Lors de ces trois dernières rentrées, plus de deux enseignants sur trois nouvellement nommés à la Martinique ne sont pas originaires de ce pays. Pourtant, tout comme les Réunionnais, les Martiniquais ont un immense trésor, c’est leur jeunesse. Et comme à La Réunion, la jeunesse martiniquaise est touchée de plein fouet par le chômage. Et comme à La Réunion, des propositions émergent pour lutter contre cette injustice.


Taux d’illettrisme en Martinique : 35%
Taux d’accès d’une génération au Bac : 71%

L’illettrisme est un sujet qu’on estime préoccupant en Martinique même si aucune mesure précise n’est aujourd’hui disponible. L’illettrisme des jeunes est mieux connu puisque les résultats des évaluations réalisées à l’entrée en sixième, pendant les journées d’appel de préparation à la défense et dans le cadre du régiment de service militaire adapté fournissent quelques indices.
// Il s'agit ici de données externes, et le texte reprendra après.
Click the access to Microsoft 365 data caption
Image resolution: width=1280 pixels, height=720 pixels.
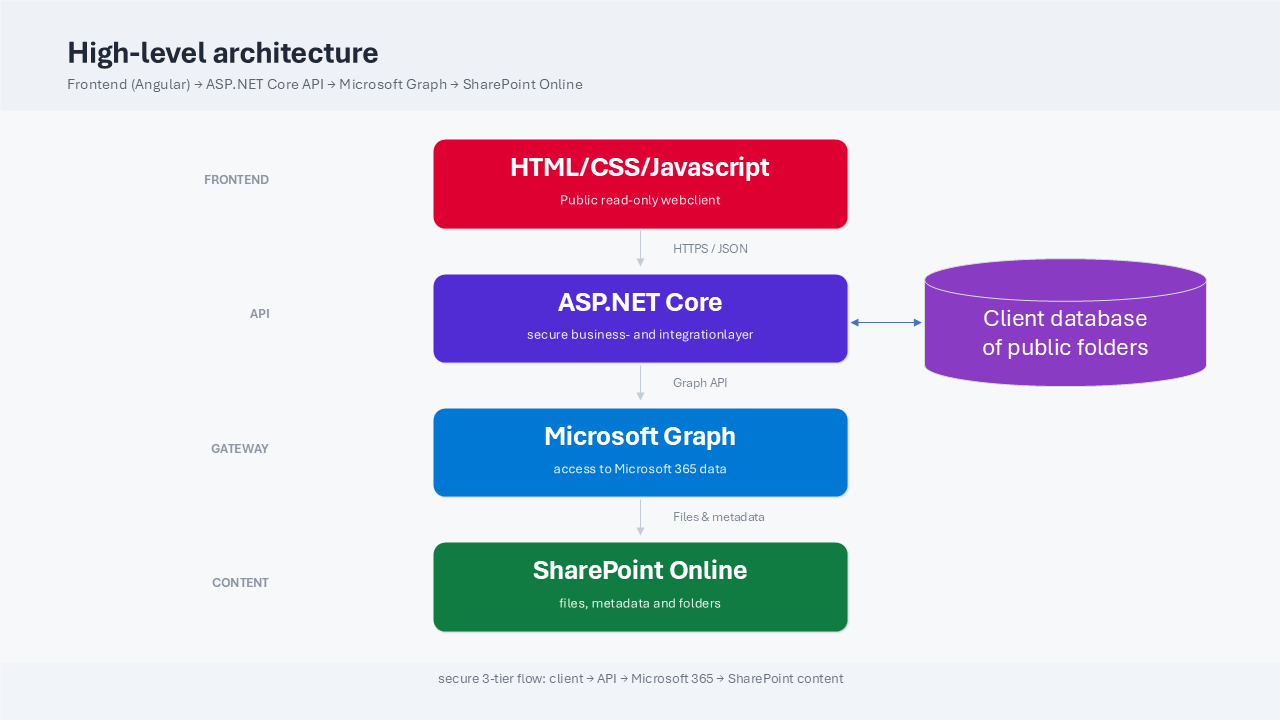tap(640, 469)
En revanche, l’illettrisme des adultes est peu connu. La mission de lutte contre l’illettrisme cherche à faire inclure la Martinique dans la prochaine enquête “Information et vie quotidienne” de l’INSEE. En dépit des imprécisions, le taux d’illettrisme est évalué à 35% de la population contre 14% en métropole.
A côté de cette situation préoccupante, l’élévation du niveau de formation est une réussite de la Martinique. Le taux d’accès d’une génération au baccalauréat, à 71,3%, est supérieur à celui observé dans bien des Académies métropolitaines.